Opening A Shell Company Is Easiest In The United States And Other Rich Countries

A shell company is a business with no actual employees or assets. It exists only on paper, as a purely legal artifact, and is sometimes what’s used when a company incorporates offshore.

Shell companies have their legitimate uses, such as addressing brand concerns. But their uses can also be less savory (such as tax avoidance) as well as blatantly illegal: fraud, money laundering, tax evasion, and terrorism financing. And according to a new paper, opening a shell company in America and other rich nations is easier and subject to less scrutiny than anywhere else on the globe.
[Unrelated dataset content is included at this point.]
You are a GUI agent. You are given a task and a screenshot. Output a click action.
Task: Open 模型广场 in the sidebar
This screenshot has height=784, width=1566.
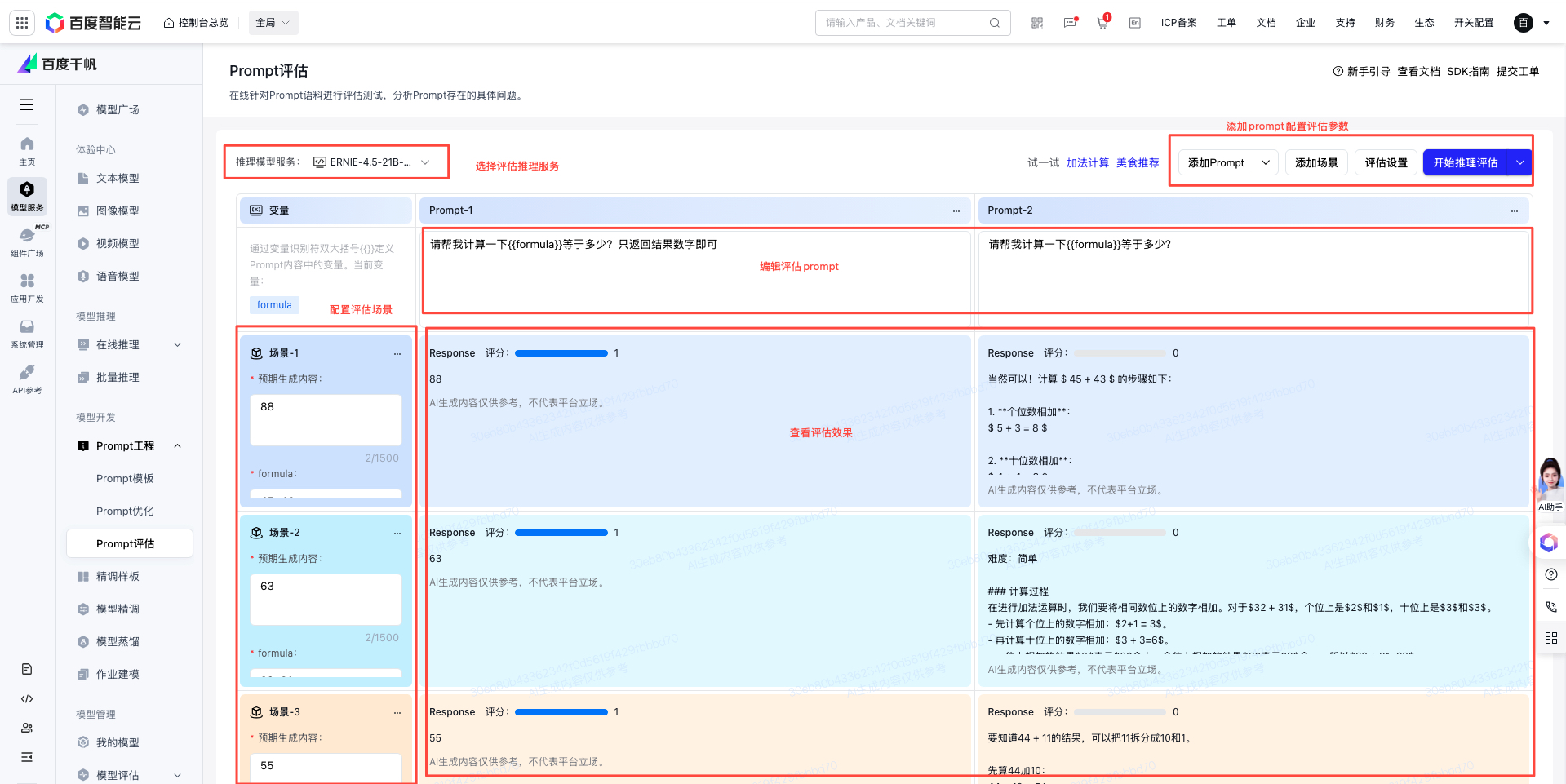click(118, 110)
Corporate service providers (CSPs) register companies — including shell companies — around the world. The international rules laid down by the Financial Action Task Force (FATF) require them to ensure authorities have “adequate, accurate, and timely” information on company ownership. The study, carried out by a professor and two assistant professors for Griffith University in Australia, contacted over 3,700 CSPs in 182 countries. The results, which The Economist flagged on Saturday, were not pretty:

Overall, 48% of the agents who replied failed to ask for proper identification; almost half of these did not want any documents at all. Contrary to conventional wisdom, providers in tax havens, such as Jersey and the Cayman Islands, were much more likely to comply with the standards than those from the OECD, a club of mostly rich countries. Even poor countries had a better compliance rate, suggesting the problem in the rich world is not cost but unwillingness to follow the rules (see chart). Only ten out of 1,722 providers in America required notarised documents in line with the FATF standard.

The United States performed a bit better than OECD countries over all, a bit worse than developing countries, and all of them did much worse than the “tax haven” countries.
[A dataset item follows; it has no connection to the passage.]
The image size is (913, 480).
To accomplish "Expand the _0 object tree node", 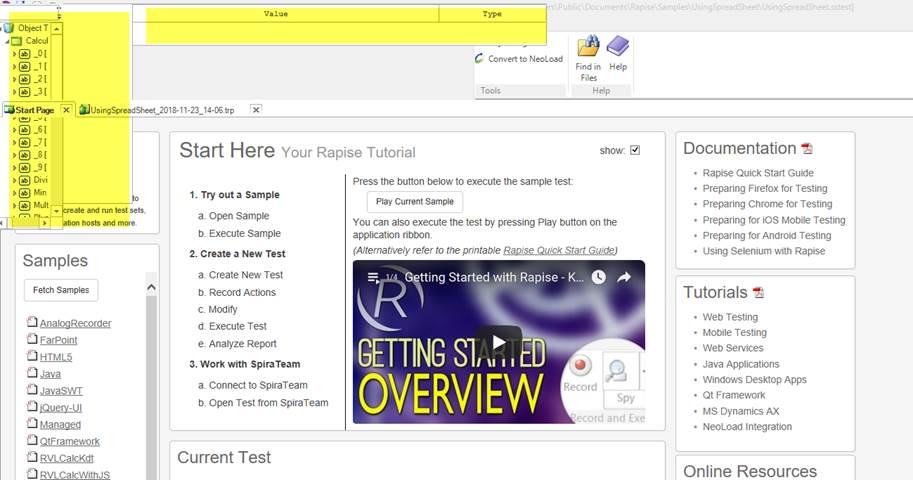I will pyautogui.click(x=14, y=53).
The study contacted CSPs using a standardized set of fake applicant profiles — some of these profiles were innocuous, but some were meant to raise red flags of either corruption or terrorism risks. According to the study’s authors, the reaction to the terrorism-risk applications was mixed, but the risk of corruption actually led to even less compliance with international standards. American CSPs refused less of the corruption-risk applicants , and internationally they made less effort to acquire proper documentation from them.
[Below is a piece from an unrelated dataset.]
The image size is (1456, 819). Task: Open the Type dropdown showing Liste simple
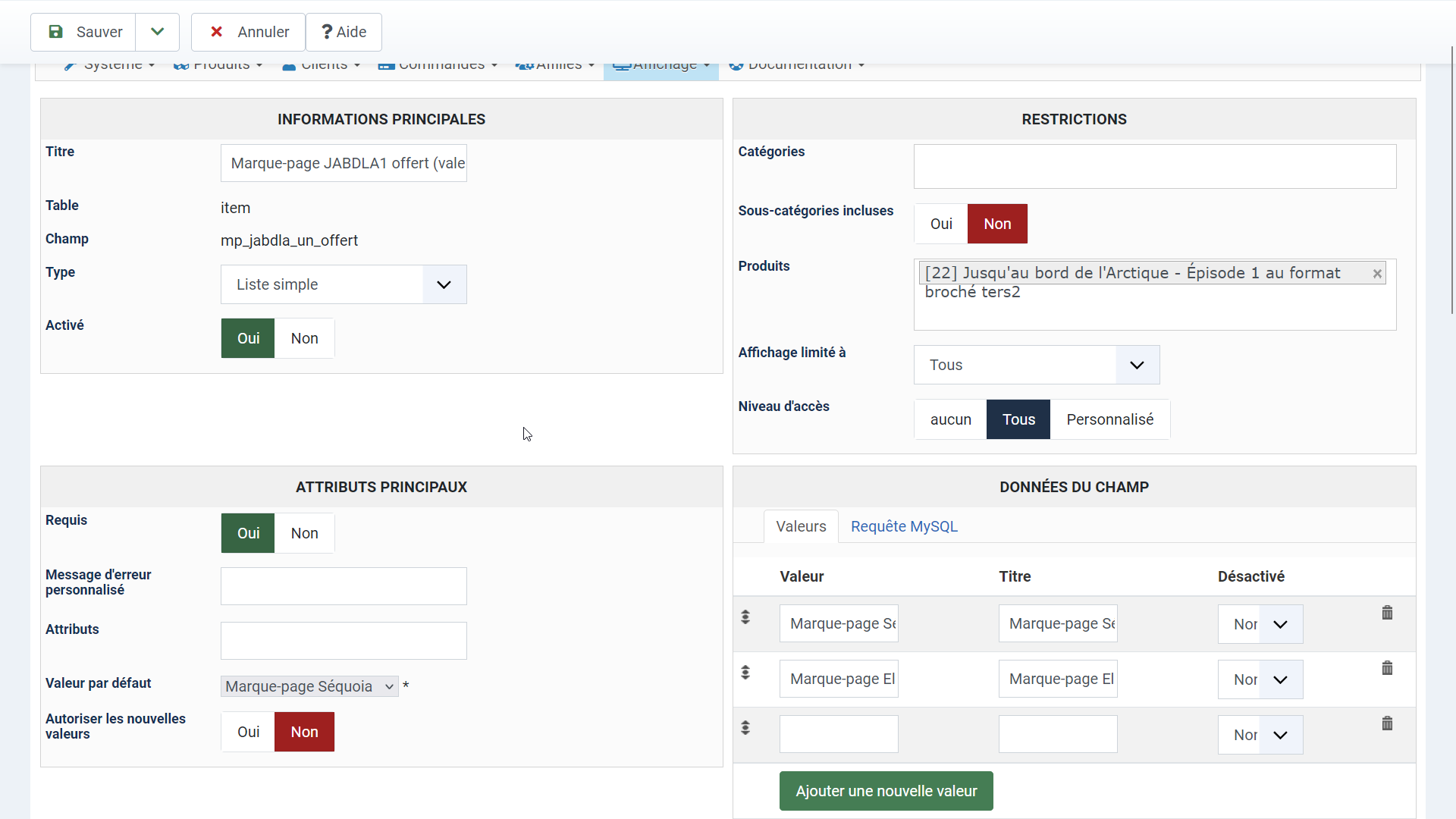pyautogui.click(x=344, y=284)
There were some meager bright spots. Some applications were worded in such a way to remind CSPs of non-compliance’s legal risks, and this seemed to inspire a meaningful uptick in compliance within the United States, suggesting a respect for the IRS’ authority. Offering to outright bribe service providers to not follow the rules was generally unsuccessful. Finally, the number of CSPs who simply didn’t respond at all to the study’s applications was quite high: 49 percent internationally and 77 percent in the United States.